Scan the data below for the string "profilu". Copy every line where it appears.

**MATERIAL TO PROCESS**
::::
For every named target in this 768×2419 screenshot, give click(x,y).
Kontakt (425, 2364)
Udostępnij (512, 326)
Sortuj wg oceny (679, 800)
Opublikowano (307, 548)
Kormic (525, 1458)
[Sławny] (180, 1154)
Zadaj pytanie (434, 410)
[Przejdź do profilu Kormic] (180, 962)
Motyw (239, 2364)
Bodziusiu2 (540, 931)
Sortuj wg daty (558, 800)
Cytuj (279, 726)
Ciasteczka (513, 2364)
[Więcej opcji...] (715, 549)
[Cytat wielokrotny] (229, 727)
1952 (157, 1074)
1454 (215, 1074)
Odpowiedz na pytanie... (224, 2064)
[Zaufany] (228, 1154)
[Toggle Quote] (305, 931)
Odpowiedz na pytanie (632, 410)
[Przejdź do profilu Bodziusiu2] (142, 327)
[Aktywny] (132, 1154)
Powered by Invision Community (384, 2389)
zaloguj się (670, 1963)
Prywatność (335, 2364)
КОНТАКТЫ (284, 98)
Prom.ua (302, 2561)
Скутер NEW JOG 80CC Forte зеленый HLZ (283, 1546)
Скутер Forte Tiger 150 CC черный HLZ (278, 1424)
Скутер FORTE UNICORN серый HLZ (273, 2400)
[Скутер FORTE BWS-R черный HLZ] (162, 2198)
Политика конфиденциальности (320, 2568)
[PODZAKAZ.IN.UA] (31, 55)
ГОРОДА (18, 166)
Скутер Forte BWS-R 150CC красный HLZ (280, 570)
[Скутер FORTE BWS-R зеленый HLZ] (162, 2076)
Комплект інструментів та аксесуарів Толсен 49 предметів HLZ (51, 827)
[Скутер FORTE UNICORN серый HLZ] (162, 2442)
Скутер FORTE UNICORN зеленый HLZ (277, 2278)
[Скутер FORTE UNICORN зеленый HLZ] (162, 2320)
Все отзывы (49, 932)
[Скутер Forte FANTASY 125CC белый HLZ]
::::
**WRITTEN SOLUTION**
[Przejdź do profilu Kormic] (180, 962)
[Przejdź do profilu Bodziusiu2] (142, 327)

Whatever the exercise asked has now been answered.